Monday, April 30, 2007

In praise Schumpeter

Some reviews of the Prophet of Innovation: Joseph Schumpeter and Creative Destruction by Thomas K. McCraw.

The Economist review;

Most economists live pretty dull lives, dividing their time between technical intellectual problems and tedious academic politics. Even Keynes inhabited a comfortable Bloomsbury cocoon. Schumpeter was anything but dull.

He was a self-made man who put on the airs of an aristocrat: he spent an hour getting dressed every morning, frequently appearing in jodhpurs. He was also a notorious womaniser. He liked to regale his colleagues with stories of “orgies” and “advanced sexual techniques” (Mr McCraw is sadly incurious about this side of his life).

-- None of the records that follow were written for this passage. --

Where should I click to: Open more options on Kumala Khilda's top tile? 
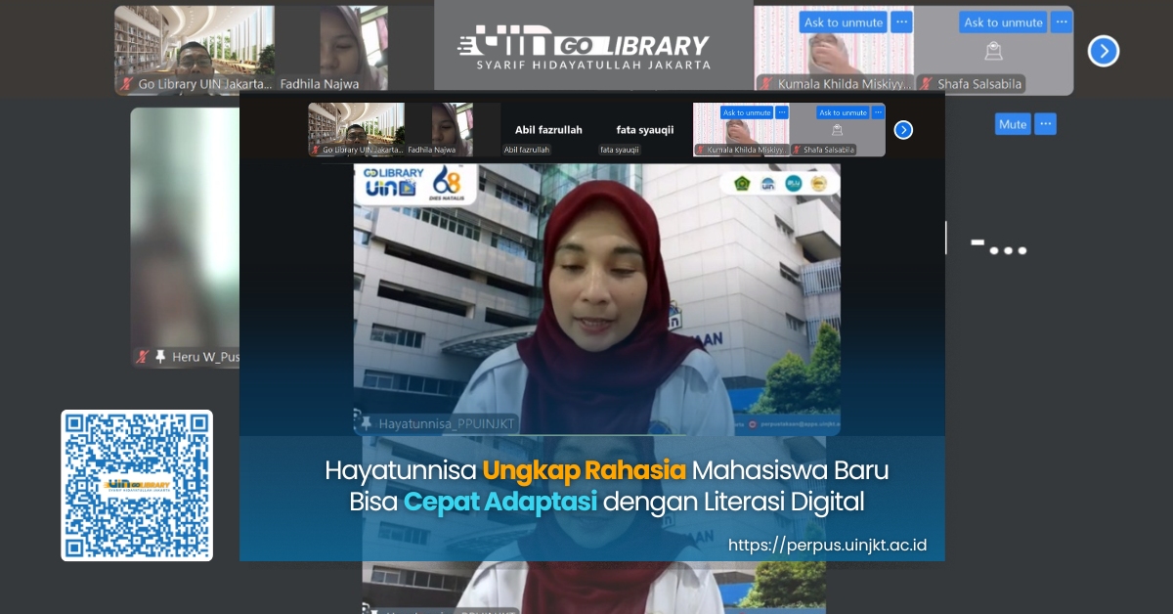pos(901,22)
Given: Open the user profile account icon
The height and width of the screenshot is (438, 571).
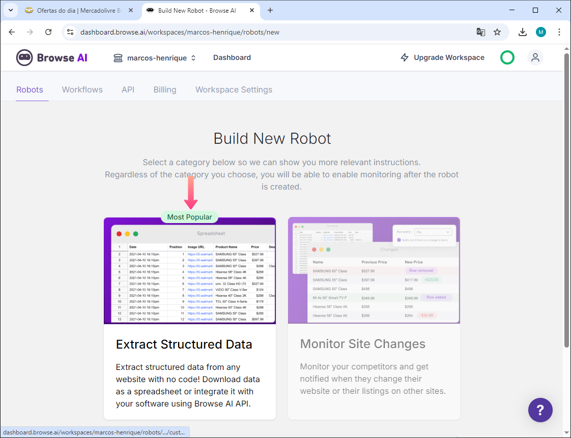Looking at the screenshot, I should [x=535, y=57].
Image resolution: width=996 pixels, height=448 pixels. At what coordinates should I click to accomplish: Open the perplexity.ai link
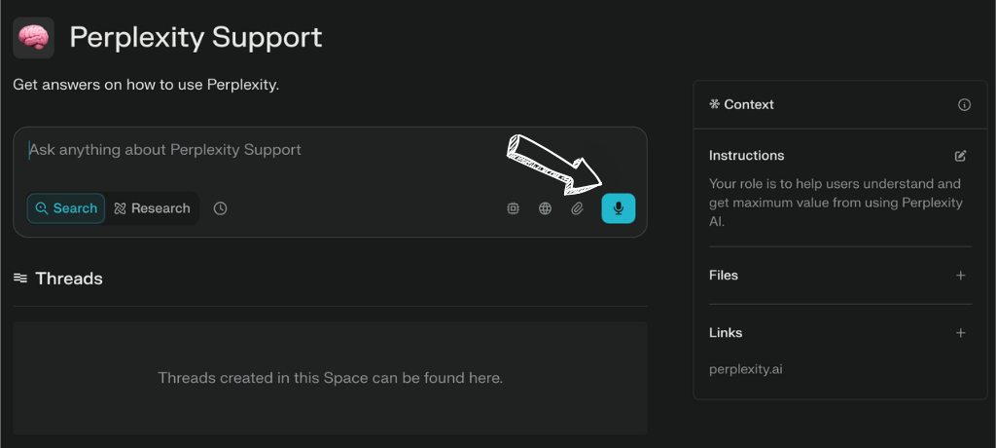click(746, 368)
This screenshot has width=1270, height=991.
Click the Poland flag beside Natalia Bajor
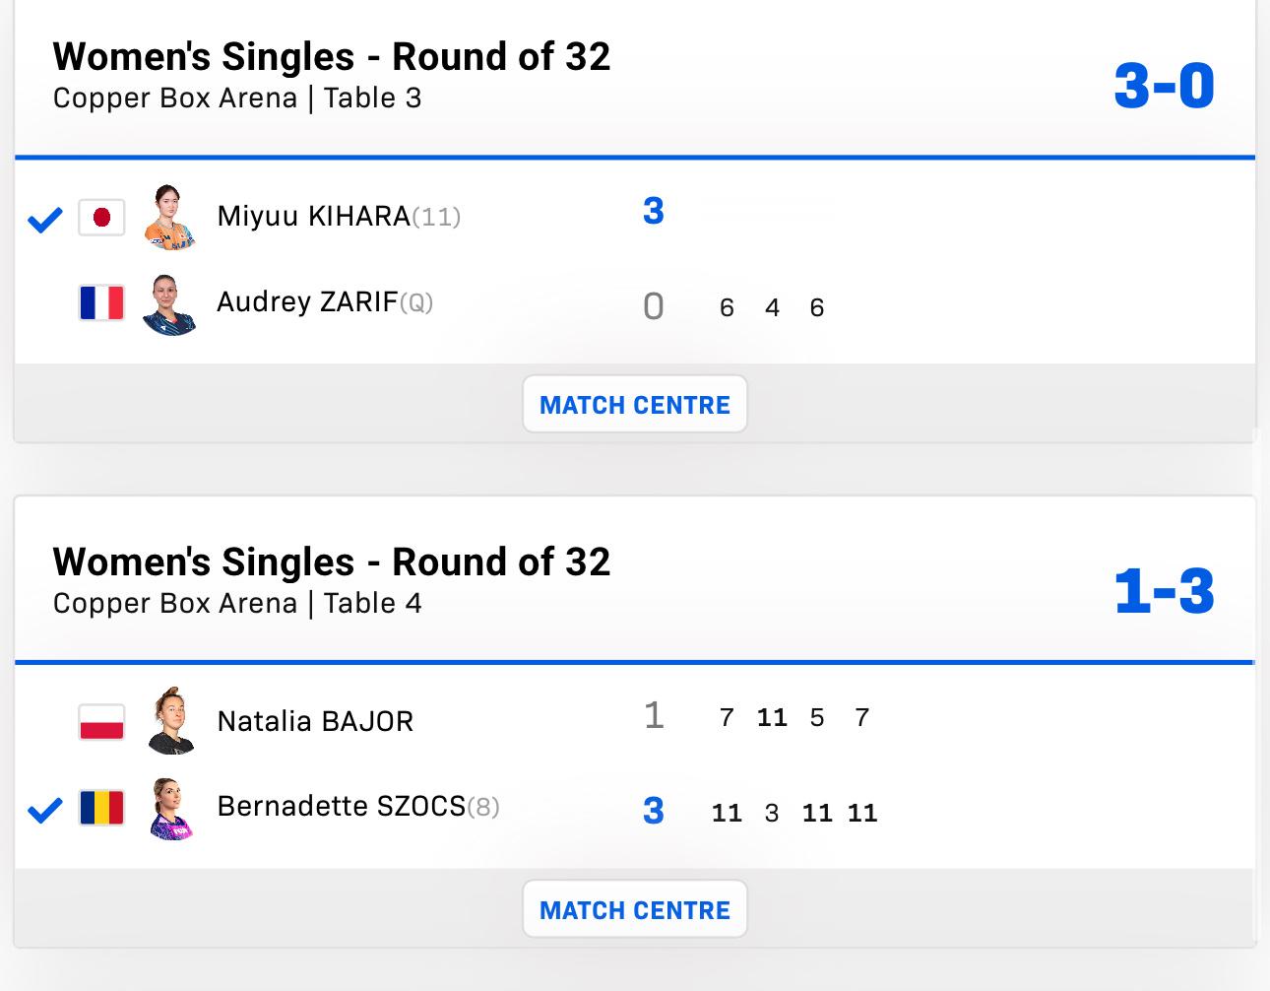[101, 722]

By his mid-50s he had lived in nine cities and five countries. He was Austria's finance minister for a time, and witnessed the collapse of the Habsburg Empire from close quarters. He taught in Germany when it was succumbing to the Nazi temptation. He was one of the first of the great European émigrés to the United States. Daniel Bell, a liberal sociologist, described him as that rarest of creatures: an economist with a tragic sense of life...

Schumpeter's two greatest insights were that innovation is the driving force not only of capitalism but also of economic progress in general, and that entrepreneurs are the agents of innovation. Entrepreneurs are possessed by “the dream and the will to found a private kingdom”. But they are confronted with all sorts of obstacles. Innovation is hard to produce and harder to sustain: all successful businessmen stand on ground that is “crumbling beneath their feet”. And of course it produces losers as well as winners.


The NewYork Sun;

Schumpeter remained a mess of contradictions, however, and his personal triumphs were quickly matched by stunning reversals. Soon after receiving tenure, his harsh classroom discipline inspired a crushing, and largely unprecedented, student boycott of his lectures. He lost his fortune in the Viennese stock market crash of 1924, and spent the next decade laboring to repay the ensuing debt. And in a forever devastating setback, he lost his beloved second wife and son in childbirth just two years later. Following his financial and familial ruin, Schumpeter structured his remaining life around two competing sentiments: a retrospective pessimism that gradually permeated his worldview and a relentless desire to produce academic works worthy of his youthful ambitions. The Schumpeter who arrived at Harvard in 1927, where he would serve as a central influence for a generation of graduate students, was at once intensely passionate and socially removed. His subsequent works, from the seminal popular work "Capitalism, Socialism and Democracy" (1942) to his encyclopedic and still unparalleled "History of Economic Analysis" (1954), remain suspended between cool objectivity and moments of fiery, often cynical, judgment...

Perhaps John Kenneth Galbraith had this paradox in mind when he called Schumpeter "the most sophisticated conservative of this century." Schumpeter harnessed the two central concepts of modern conservatism — embracement of the dynamic change enabled by the free market economy, and suspicion of its cultural effects — in a social analysis that did not disguise or pervert its ironical nature. That he did so while transcending a range of disciplines with a mix of massive erudition and academic daring makes his achievement all the more striking, and inimitable, today.


David Warsh;
At this point I probably should acknowledge that I have a foot planted firmly in the other camp -- the wing of the economists. The flip side of all that literary expression by Schumpeter is that you can get out of him almost anything that you wish. In Knowledge and the Wealth of Nations: A Story of Economic Discovery, I argue that a clearer view of economic growth can be obtained today through the use of formal methods. Creative destruction is often now matter-of-factly described as "churn" or "turbulence," its extent and costs and benefits measured through the Census Bureau's Longitudinal Employer-Household Dynamics Program. The study of markets and hierarchies has been largely overhauled by the likes of Michael Jensen, Oliver Williamson and their many students. Our view of the economics of knowledge has been transformed by Paul Romer. So I am somewhat embarrassed to be going on, uninvited, about the great merit of business history in general, and of a definitive biography of Schumpeter in particular.